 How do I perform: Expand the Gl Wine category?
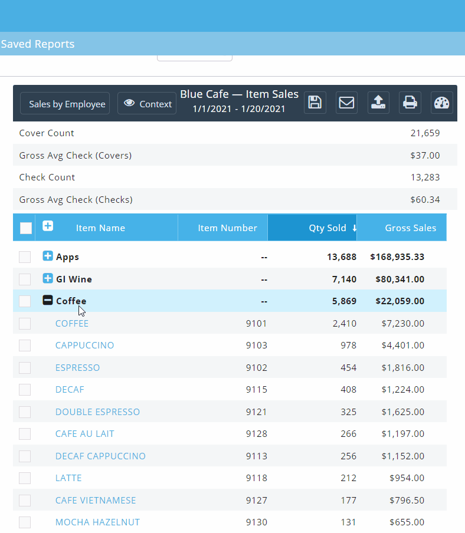[x=48, y=279]
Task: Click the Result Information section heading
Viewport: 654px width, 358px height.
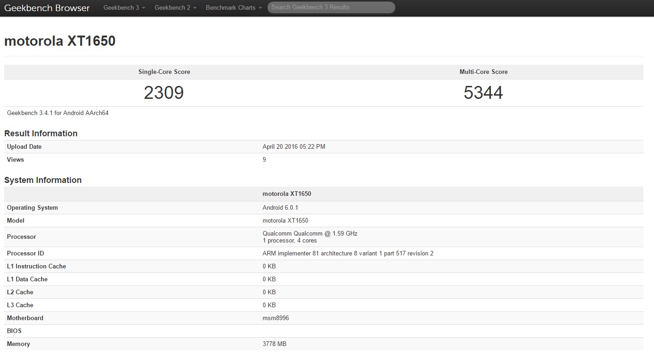Action: [x=41, y=133]
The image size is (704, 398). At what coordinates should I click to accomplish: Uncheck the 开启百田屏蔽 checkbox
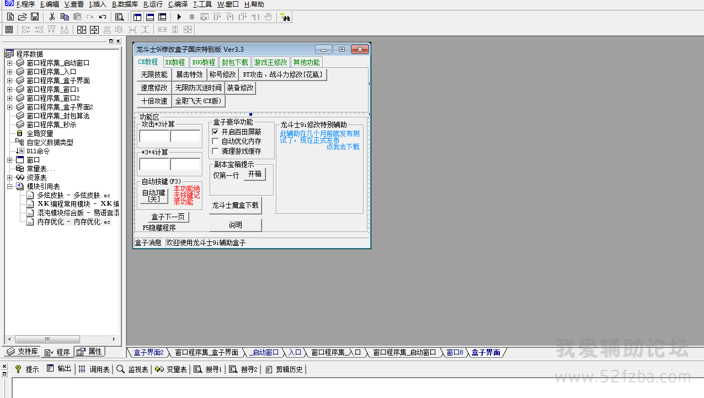(216, 132)
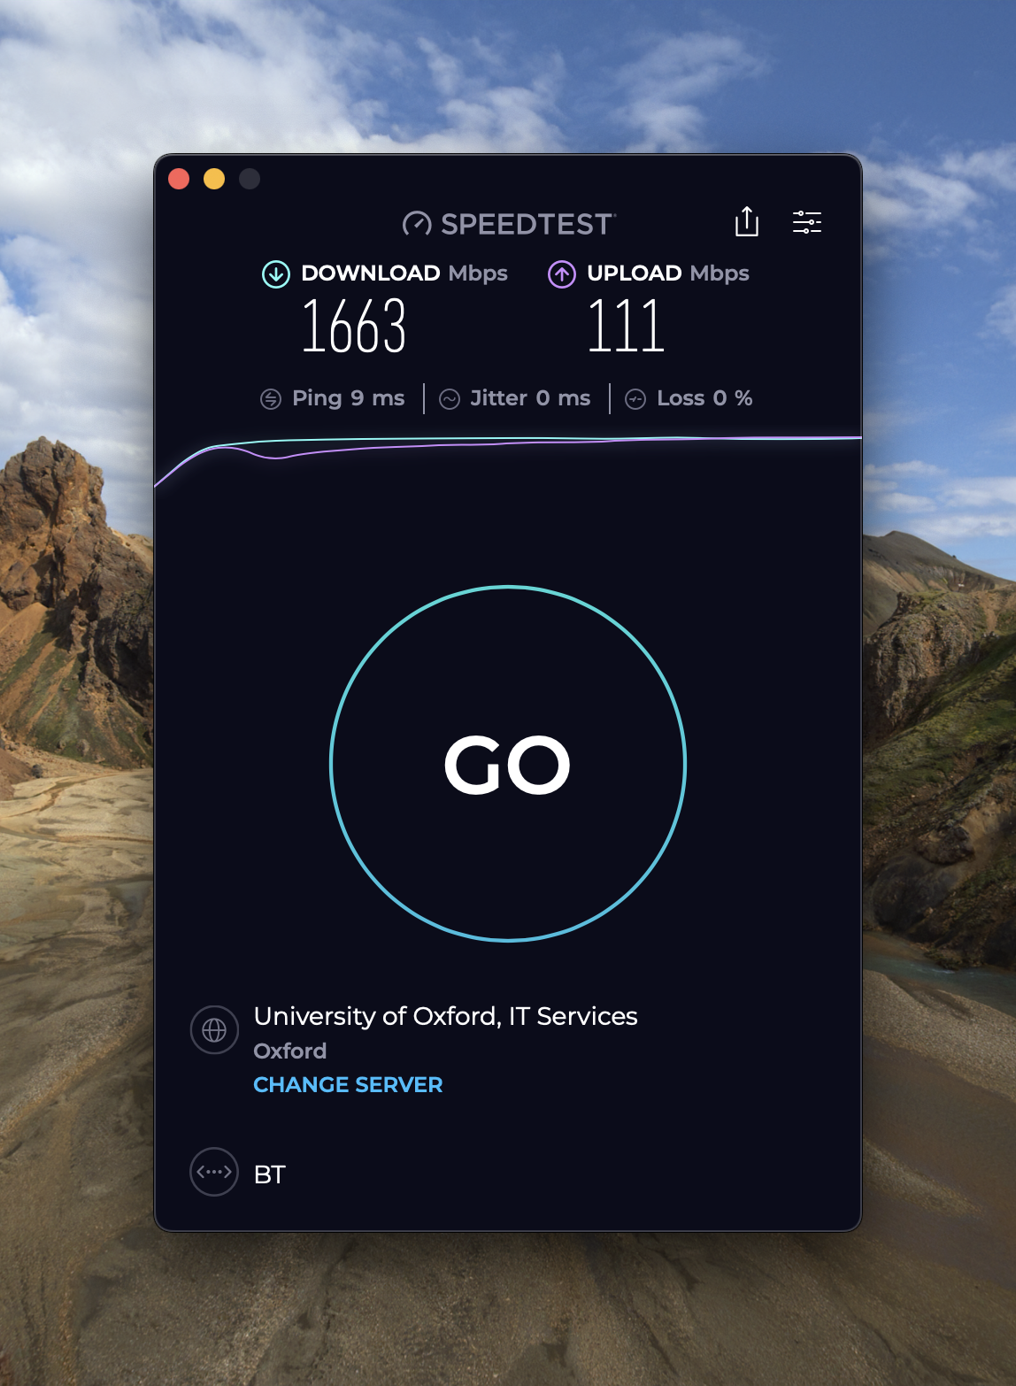Select University of Oxford server name
Image resolution: width=1016 pixels, height=1386 pixels.
click(x=445, y=1016)
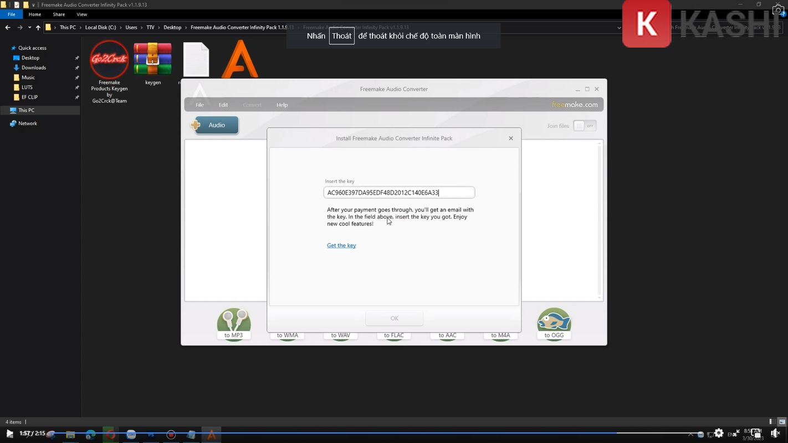
Task: Click the Get the key link
Action: pyautogui.click(x=341, y=245)
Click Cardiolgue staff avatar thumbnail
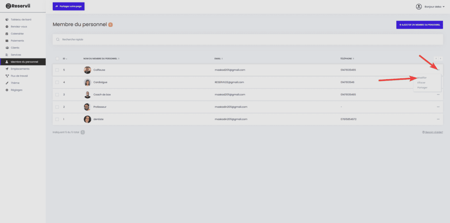 87,83
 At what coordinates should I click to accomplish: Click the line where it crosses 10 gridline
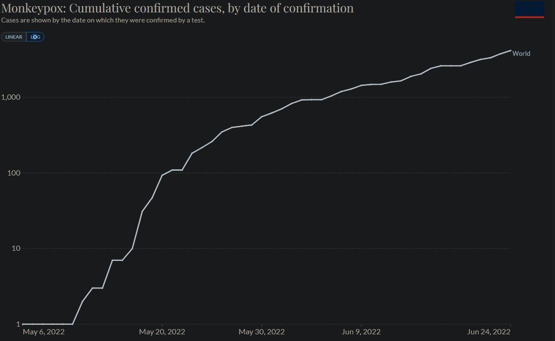point(132,248)
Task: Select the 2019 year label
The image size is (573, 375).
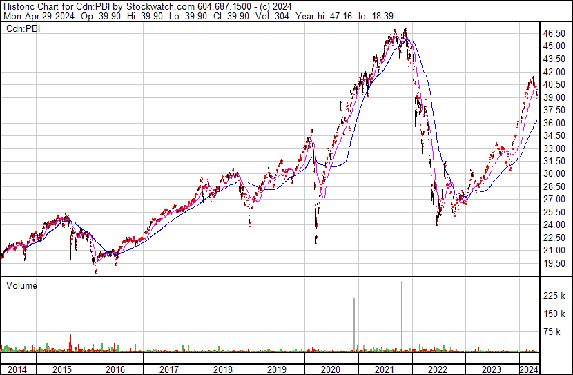Action: (277, 369)
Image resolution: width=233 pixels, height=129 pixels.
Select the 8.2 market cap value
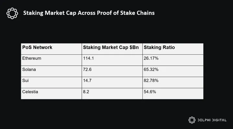(x=86, y=92)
· · · · · · ·
PROMPT>
Would it be possible to reproduce the material word for word, images omitted?

REPLY TO THE EXERCISE>
 How do I perform: Expand the Gl Wine category?
[x=48, y=279]
Task: Click the Result Information section heading
Viewport: 654px width, 358px height.
Action: [x=41, y=133]
The image size is (704, 398). At what coordinates should I click to accomplish: Uncheck the 开启百田屏蔽 checkbox
(216, 132)
Select University of Oxford server name
Image resolution: width=1016 pixels, height=1386 pixels.
click(x=445, y=1016)
Task: Click the Get the key link
Action: pyautogui.click(x=341, y=245)
Click Cardiolgue staff avatar thumbnail
 87,83
 At what coordinates should I click to accomplish: Click the line where it crosses 10 gridline
point(132,248)
Task: Select the 2019 year label
The image size is (573, 375).
Action: (277, 369)
Image resolution: width=233 pixels, height=129 pixels.
Select the 8.2 market cap value
(x=86, y=92)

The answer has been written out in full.